2% effect on activation:

activation_power_analysis_2perc.png (1×2 px, 280 KB)

Summary: The results for 10% effect size shows that all scenarios gives us a lot of statistical power. With our current set of target wikis, we're at >= 90% statistical power (the typical target used in analysis) after 2 weeks. The results for 5% effect size are perhaps more interesting, where with our target wikis it takes us 5–6 weeks to reach 90% power. Adding French Wikipedia, we get there in 2, comfortably in 4. Lastly, we see that for 2% effect size, we can now reach 90% power in 12 weeks by adding French Wikipedia, or in 6–8 weeks by adding all 16.

Retention results:

For retention, we simulate experiments running from 1 to 6 months, in half-month increments. Note that in these simulations we hold activation constant, meaning that we assume that the intervention only has a positive effect on retention. If it also has a positive effect on activation, then our statistical power will be higher than the simulation suggests.

10% effect on retention:

retention_power_analysis_10perc.png (1×2 px, 180 KB)

5% effect on retention:

retention_power_analysis_5perc.png (1×2 px, 236 KB)

2% effect on retention:

retention_power_analysis_2perc.png (1×2 px, 265 KB)
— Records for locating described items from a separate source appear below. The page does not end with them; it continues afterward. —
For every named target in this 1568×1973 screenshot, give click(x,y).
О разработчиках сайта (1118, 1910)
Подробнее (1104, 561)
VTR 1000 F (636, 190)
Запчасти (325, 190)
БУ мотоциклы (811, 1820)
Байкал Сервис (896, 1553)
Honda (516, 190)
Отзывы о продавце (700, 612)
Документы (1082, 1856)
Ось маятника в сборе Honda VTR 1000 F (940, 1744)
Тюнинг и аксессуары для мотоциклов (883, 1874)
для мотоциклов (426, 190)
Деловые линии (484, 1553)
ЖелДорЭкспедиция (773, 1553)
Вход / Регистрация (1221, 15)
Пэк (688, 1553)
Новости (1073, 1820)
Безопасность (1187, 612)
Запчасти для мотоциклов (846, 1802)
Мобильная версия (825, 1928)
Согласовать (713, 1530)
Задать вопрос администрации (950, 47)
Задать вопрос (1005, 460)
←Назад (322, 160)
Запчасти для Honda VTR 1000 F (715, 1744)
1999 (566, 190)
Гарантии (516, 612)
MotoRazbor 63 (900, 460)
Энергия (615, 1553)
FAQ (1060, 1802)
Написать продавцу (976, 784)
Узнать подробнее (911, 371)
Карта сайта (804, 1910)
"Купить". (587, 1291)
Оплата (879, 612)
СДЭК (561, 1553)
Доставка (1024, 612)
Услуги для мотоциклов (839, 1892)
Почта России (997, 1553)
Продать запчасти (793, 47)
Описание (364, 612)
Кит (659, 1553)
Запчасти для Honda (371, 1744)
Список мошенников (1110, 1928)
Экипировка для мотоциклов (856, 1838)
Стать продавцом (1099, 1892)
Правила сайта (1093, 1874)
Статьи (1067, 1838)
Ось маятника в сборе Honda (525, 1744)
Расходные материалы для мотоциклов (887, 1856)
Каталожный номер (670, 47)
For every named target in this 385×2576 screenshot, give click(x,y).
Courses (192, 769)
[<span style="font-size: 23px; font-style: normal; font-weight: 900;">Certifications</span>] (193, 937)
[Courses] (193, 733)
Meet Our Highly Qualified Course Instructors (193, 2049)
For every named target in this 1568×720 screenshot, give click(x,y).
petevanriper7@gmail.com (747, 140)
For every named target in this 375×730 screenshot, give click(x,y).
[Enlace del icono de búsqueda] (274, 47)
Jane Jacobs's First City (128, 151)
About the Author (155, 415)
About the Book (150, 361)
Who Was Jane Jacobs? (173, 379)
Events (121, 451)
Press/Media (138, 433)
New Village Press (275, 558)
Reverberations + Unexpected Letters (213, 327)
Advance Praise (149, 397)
Summary: For 10% effect size, we see that with our current set of target wikis we reach 90% statistical power in 2 months. The current set of 8 wikis gets us there a couple of weeks earlier, and adding French gets us there in a month. The 5% effect size results are again perhaps more interesting, With our target wikis, we can reach statistical power for that effect size in 6 months. Using all our current 8 wikis possibly gets us there a month sooner. Adding a large wiki like the French gives us the ability to do it in 3 months, and we can also see that additional wikis are better as all 16 likely reaches that mark in 1.5 months (and definitely in 2). Detecting a 2% increase in retention continues to be impossible in either scenario, though.

TL;DR:

Adding French Wikipedia has a large and positive influence on our statistical power, for example by enabling us to detect 5% increase in retention in 3 months. If we add all 16 proposed wikis, we're able to detect 2% increases in activation in the same timeframe. A 2% change in retention continues to be impossible to detect.

@MMiller_WMF : Have a look at the graphs and the summaries, and let me know what questions these leave you with.

@nettrom_WMF -- thank you. This has helped us refine our data retention plans.